- Education: University of Tennessee Stanford University Technische Universität Darmstadt
- Occupations: Professor at the Judge Business School (Cambridge University) Professor of Operations, Information and Technology at IESE Business School
- Employer: Judge Business School

= Christoph Loch =

Christoph H. Loch is a Professor of Operations, Information and Technology at IESE Business School.

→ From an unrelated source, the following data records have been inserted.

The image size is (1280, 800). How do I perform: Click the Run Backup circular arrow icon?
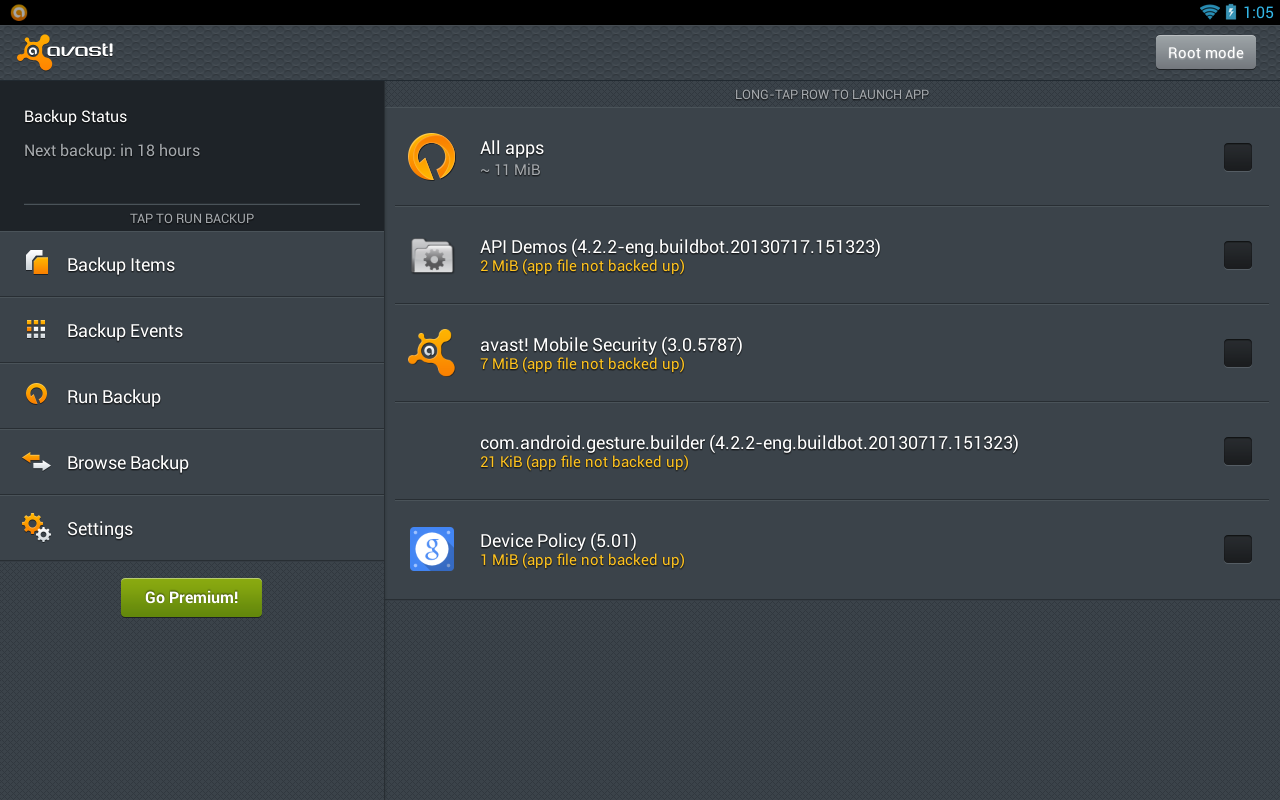(x=37, y=394)
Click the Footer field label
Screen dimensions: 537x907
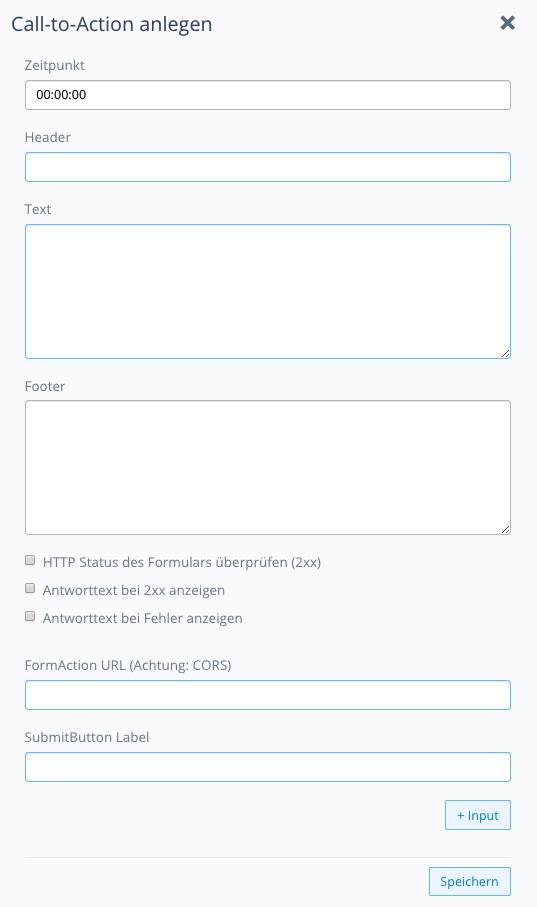[x=45, y=386]
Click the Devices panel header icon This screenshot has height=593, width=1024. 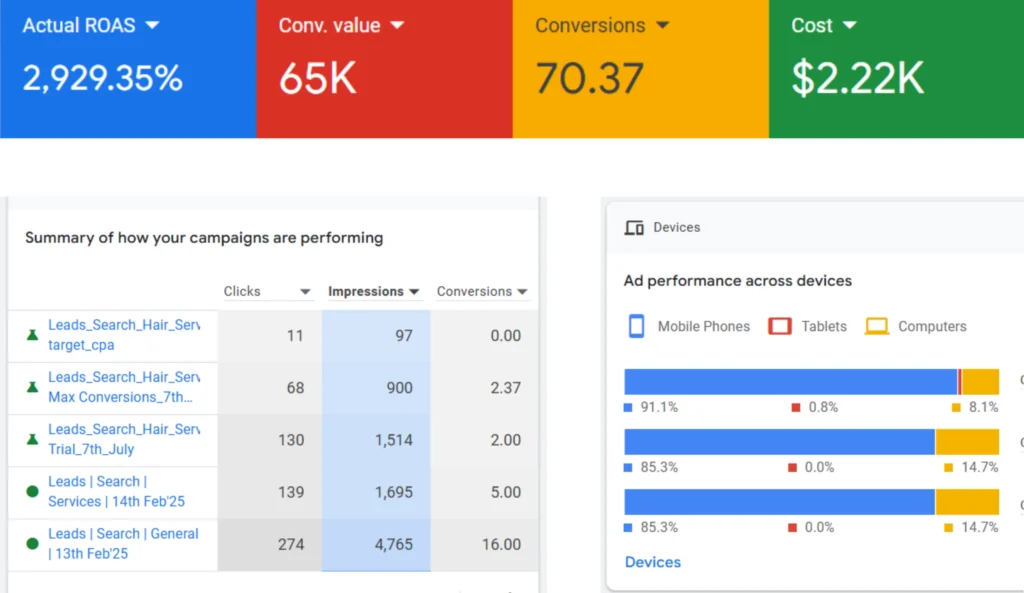click(634, 228)
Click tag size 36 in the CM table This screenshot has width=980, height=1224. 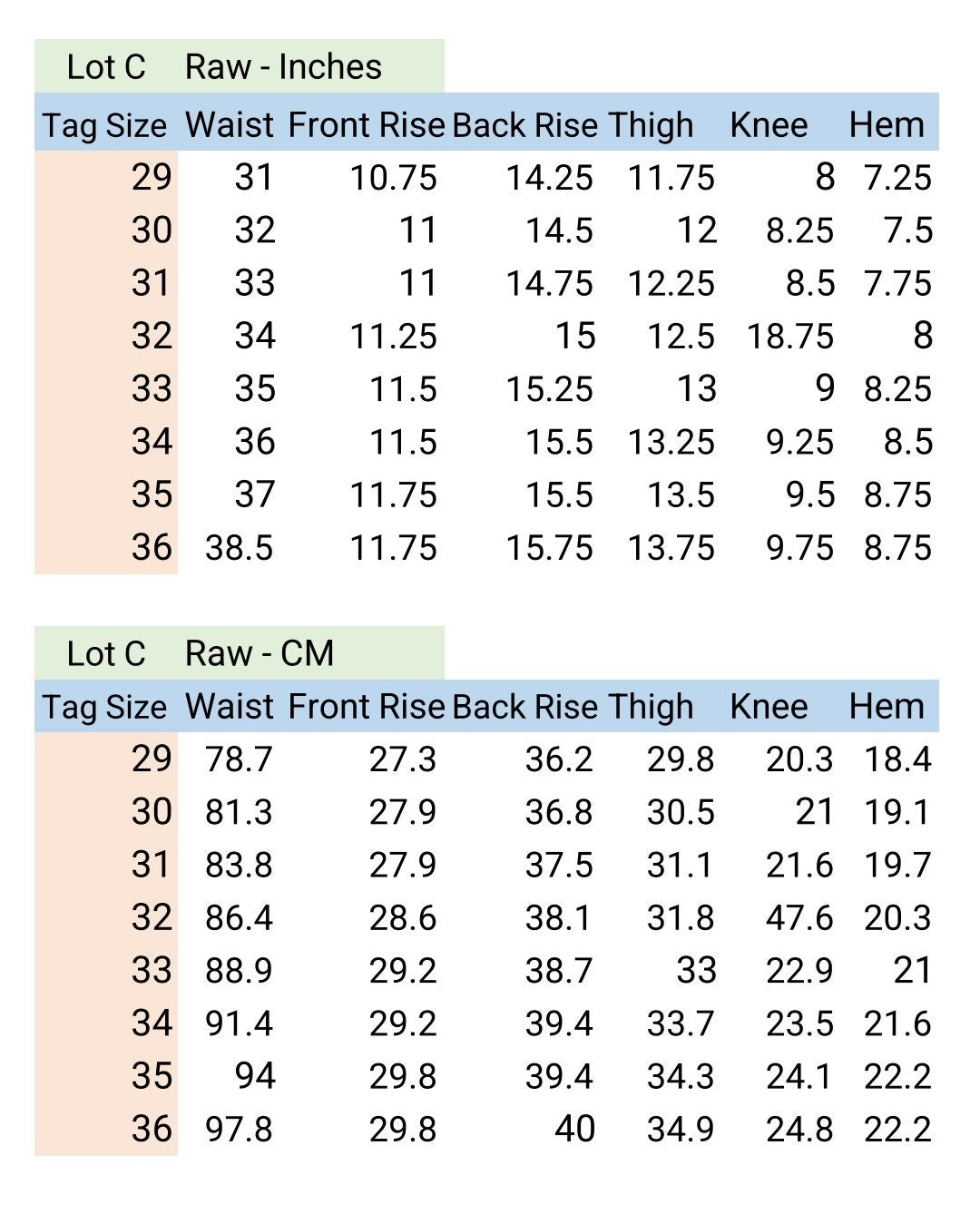151,1130
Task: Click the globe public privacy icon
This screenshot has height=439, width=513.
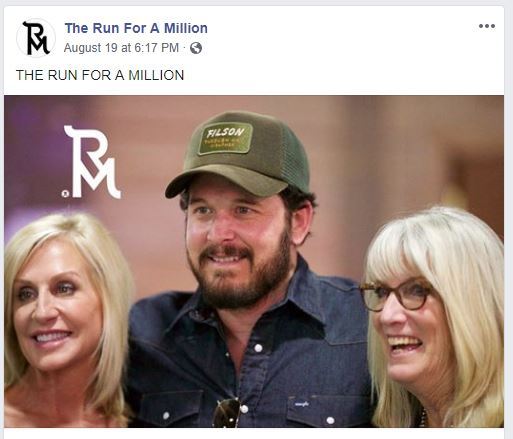Action: tap(196, 48)
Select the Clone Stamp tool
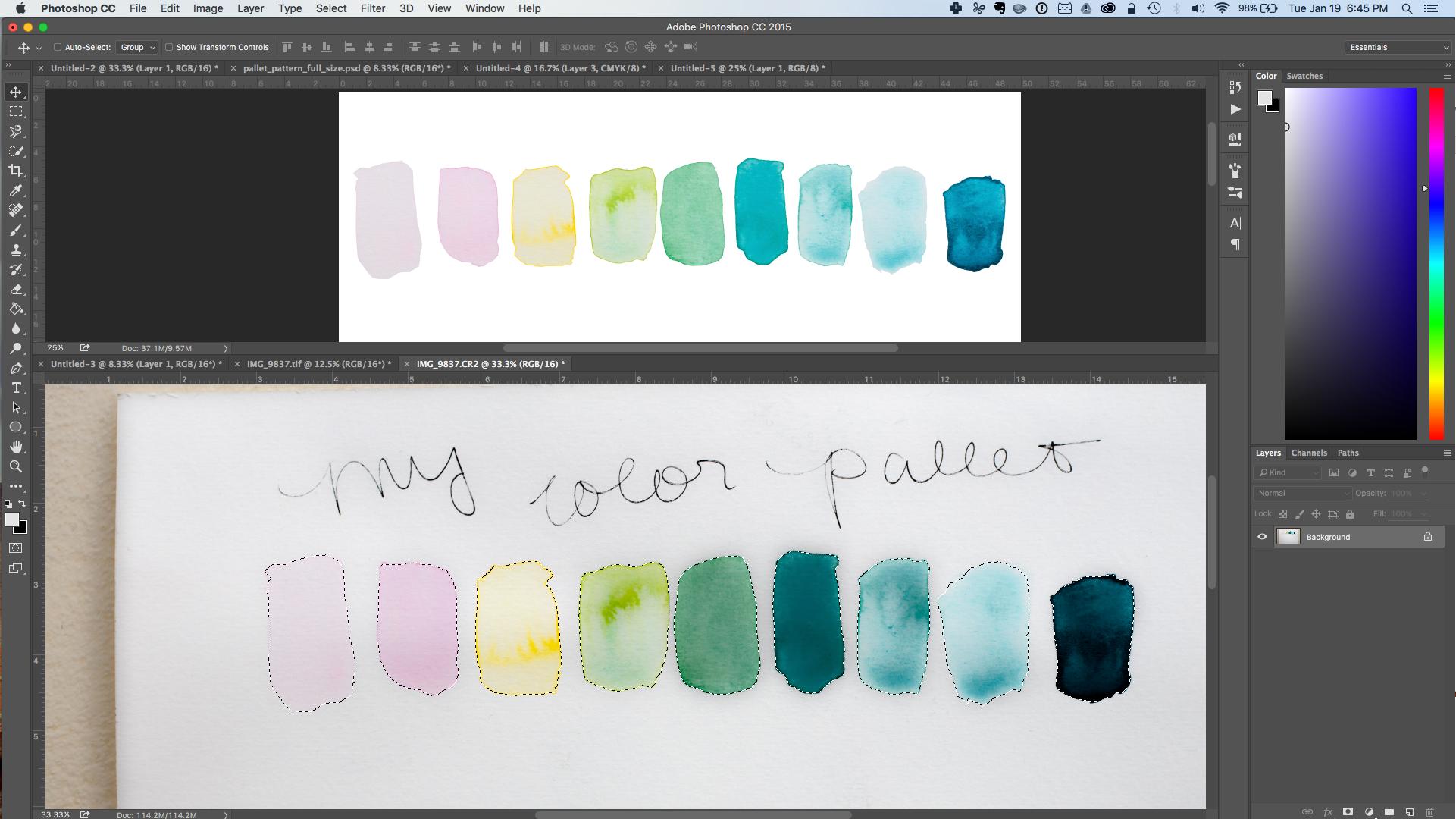The width and height of the screenshot is (1456, 819). coord(16,249)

He was the Director (Dean) of Cambridge Judge Business School at the University of Cambridge from 2011 until 31 August 2021, when he was replaced by Professor Mauro Guillén who joined from Wharton (University of Pennsylvania). He also held a fellowship at Pembroke College. He was announced he would step down in the summer of 2021 after two mandates. Professor Loch took office on 1 September 2011, having previously held the position of GlaxoSmithKline Chaired Professor of Corporate Innovation and Professor of Technology and Operations Management at INSEAD, where he also served as Dean of the INSEAD PhD programme from 2006 to 2009. He is associate editor of the Journal of Management Science, and he serves on the editorial boards of the Journal of Engineering and Technology Management and the Journal of Research Technology Management.

Loch holds a PhD in business from the Graduate School of Business at Stanford University, an MBA from the University of Tennessee, and a Diplom-Wirtschaftsingenieur degree from the Technische Universität Darmstadt.

He is featured on the list of The Case Centre's all-time top authors list (covering 40 years) released in 2014.